The FDA approved Cequent's proposed clinical protocol for the Phase I clinical trial, including the choice of the adult FAP patient population, selection of cohort size, the dosing regimen, and duration of treatment. The trial is designed to determine safety and tolerability of CEQ508, starting with a dose-escalation phase in which patients will be given one of four escalating concentrations of the drug, contingent upon safety monitoring. This initial part of the clinical trial is expected to take approximately six months. Next, following a safety review, the trial plan calls for a stable-dose phase in which additional patients will receive the highest safe dose. The FDA will permit daily dosing of 18 or more patients for 28 days. A key readout and secondary objective of the trial includes analysis of biomarker beta-catenin expression changes in the gastrointestinal tract of patients determined from biopsy samples obtained prior to taking the drug and at the end of the dosing period.

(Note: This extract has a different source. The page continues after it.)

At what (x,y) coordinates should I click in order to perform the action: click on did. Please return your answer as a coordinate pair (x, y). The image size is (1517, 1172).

Cequent's Vice President of Drug Development, Alison Silva, commented, "I want to commend the reviewers at CBER who have been very responsive, providing critical feedback immediately following our submission and throughout the application process. They worked with us so that we could address their questions quickly and effectively to reach a successful conclusion by our action date."
With the FDA approval of Cequent's clinical-trial protocol now in hand, the company has begun working with the proposed clinical center to obtain the necessary institutional approvals. Cequent expects to begin the Phase I clinical trial during the first quarter of 2010 at the Fred Hutchinson Cancer Research Center in Seattle, Washington, part of the Fred Hutchinson/University of Washington Cancer Consortium. The Cancer Consortium maintains a registry of FAP patients and is also one of 40 National Cancer Institute-designated comprehensive cancer centers nationwide. Gideon Steinbach, M.D., Ph.D., is slated to be the principal investigator (PI) of the Cequent trial. Dr. Steinbach is associate professor of medicine at the University of Washington, and served as the PI of a previous celecoxib FAP Phase II trial that established a high standard for polyposis trials.
The upcoming Phase I FAP trial will serve as a proof of concept for Cequent's tkRNAi technology, according to Mr. Parker. "We believe our technology offers an elegant solution to the RNAi delivery problem that has stymied significant progress in the field to date. We modify live, nonpathogenic bacteria in a proprietary process to produce and deposit mediators of RNAi directly into the target cells. Follow-on drug candidates could potentially address dozens of different gene targets associated with more common and equally serious diseases. For example, we continue to make progress on our preclinical program for inflammatory bowel disease."
In preclinical testing with non-human primates, Cequent's tkRNAi therapeutic candidates have demonstrated potent silencing of beta-catenin, a protein known to accumulate and lead to the proliferation of polyps in affected patients, and CEQ508 exhibited an encouraging safety profile when administered as a daily oral therapeutic.
SOURCE Cequent Pharmaceuticals, Inc.